Fraser’s conceptualization of injustice has subsequently undergone two significant shifts. First, she has argued that in response to transnational forces that are reshaping the world, theories of justice must become three-dimensional and incorporate political representation. For Fraser (2005, 75), “the political dimension of justice is concerned chiefly with representation,” and the question is whether political boundaries or procedures exclude some people affected by transnational economic structures and cultural hierarchies from participating in decisions that have material consequences for them. Fraser’s (2009, 116) vision for the future of feminism is linked to a renewed materialist critique of capitalism, to the revaluation of “care work,” to enhancing participatory democracy, and to establishing transnational forms of political community. Notably, the material dimensions of these arguments primarily concern the concrete external realities that govern women’s lives. In this analysis, the embodied material underpinnings of such lives remain just beyond the horizon of thought.

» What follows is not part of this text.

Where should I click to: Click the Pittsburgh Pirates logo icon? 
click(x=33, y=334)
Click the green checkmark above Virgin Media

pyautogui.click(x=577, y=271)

In Fraser’s (2014a, 2014b) more recent work, however, the material dimensions of injustice have taken on a more expansive cast. She has proposed that the present transnational crisis of global capitalism has three key dimensions—“the ecological, the financial, and the social”—and that “a critical theory for our time must encompass all three of these crisis dimensions” (2014a, 542). Most significantly, Fraser’s expanded conception of capitalism now incorporates an ecological dimension that brings nature within the frame of social conflict. Not only does capitalism depend upon unpaid, unacknowledged, and gendered social reproduction, it also assumes nature as a freely given resource that may be exploited at will. “Thus, nature’s capacity to support life and renew itself constitutes another necessary background condition for commodity production and capital accumulation” (2014b, 63). Fraser here picks up a materialist theme that runs back through critical theory to Horkheimer and Adorno’s (2002) analysis of the linkage between capitalist modernity, patriarchy, and the domination of nature. She argues that capitalism is more than merely an economic system; rather, it is an “institutionalized social order” premised upon “its non-accidental, structural imbrication with gender oppression, political domination…and ecological degradation” (2014b, 68).
From this perspective, social struggles can emerge not only in connection with labor exploitation at the point of production but also in relation to gender domination, to political domination, and to the domination of nature. A question that would seem to follow, but which Fraser herself does not raise, is whether there might be a distinct form of injustice linked to the ecological dimension. With regard to the latter, we can note that nature is not simply nonhuman. We all embody nature, and the ways that we do so are intimately tied to prevalent technologies of gender. Fraser’s work points out that the materialist dimensions of injustice are more than merely economic, yet her concept of materiality remains limited in certain respects. Specifically, it does not appear to encompass the agency or activity of material bodies in the world. Yet, if nature is a site of conflict in contemporary capitalist societies, that struggle may take place within or through us in terms of our embeddedness in a socionatural ecology and not merely insofar as nature is a resource for capital.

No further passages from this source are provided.